KPK Akan Jelaskan Sikapnya terkait Revisi KUHP kepada Jokowi

VARIA PERADILAN — Komisi Pemberantasan Korupsi (KPK) menilai revisi Kitab Undang-undang Hukum Pidana (RKUHP) berisiko terhadap kerja lembaga antikorupsi itu ke depannya. Karena itu KPK siap menjelaskan sikapnya terkait dengan RKUHP kepada Presiden Joko Widodo.

“KPK mempersiapkan penjelasan yang lebih solid terkait RUU KUHP tersebut. Kami memandang, selain dapat menimbulkan ketidakpastian hukum, RUU KUHP juga sangat berisiko bagi kerja KPK ke depan,” kata Juru Bicara KPK Febri Diansyah di Jakarta, Rabu.

Pada 8 Juni 2018 lalu, Presiden Joko Widodo menyatakan setelah ldulfitri, Presiden menyiapkan waktu khusus bagi KPK untuk membicarakan soal Rancangan Undang-undang Kitab Undang-undang Hukum Pidana (RUU KUHP), khususnya karena tindak pidana korupsi (Tipikor) masuk ke dalamnya.
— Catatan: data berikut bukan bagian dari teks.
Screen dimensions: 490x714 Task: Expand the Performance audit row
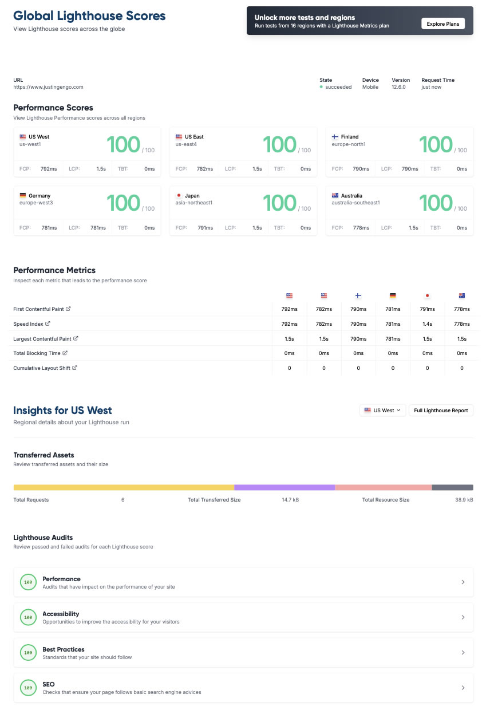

“Perlu diingat, keberadaan UU Tipikor dan UU KPK yang sudah jelas saat ini pun masih terus diuji dan dicari celahnya di pengadilan, apalagi dengan adanya RUU KUHP yang sejak awal sudah terbaca sangat berisiko melemahkan KPK dan pemberantasan korupsi,” tambah Febri. Dia berharap bila tujuan pemerintah adalah melakukan kodifikasi perundangan-undangan di Indonesia, jangan sampai pemberantasan korupsi dikorbankan. “Jika ada sebuah obsesi kodifikasi, janganlah sampai pemberantasan korupsi jadi korban. Belajar dari banyak negara, kodifikasi bukanlah harga mati, kodifikasi tetap tergantung kepada kebijakan sebuah negara dalam penyusunan aturan hukum,” kata Febri.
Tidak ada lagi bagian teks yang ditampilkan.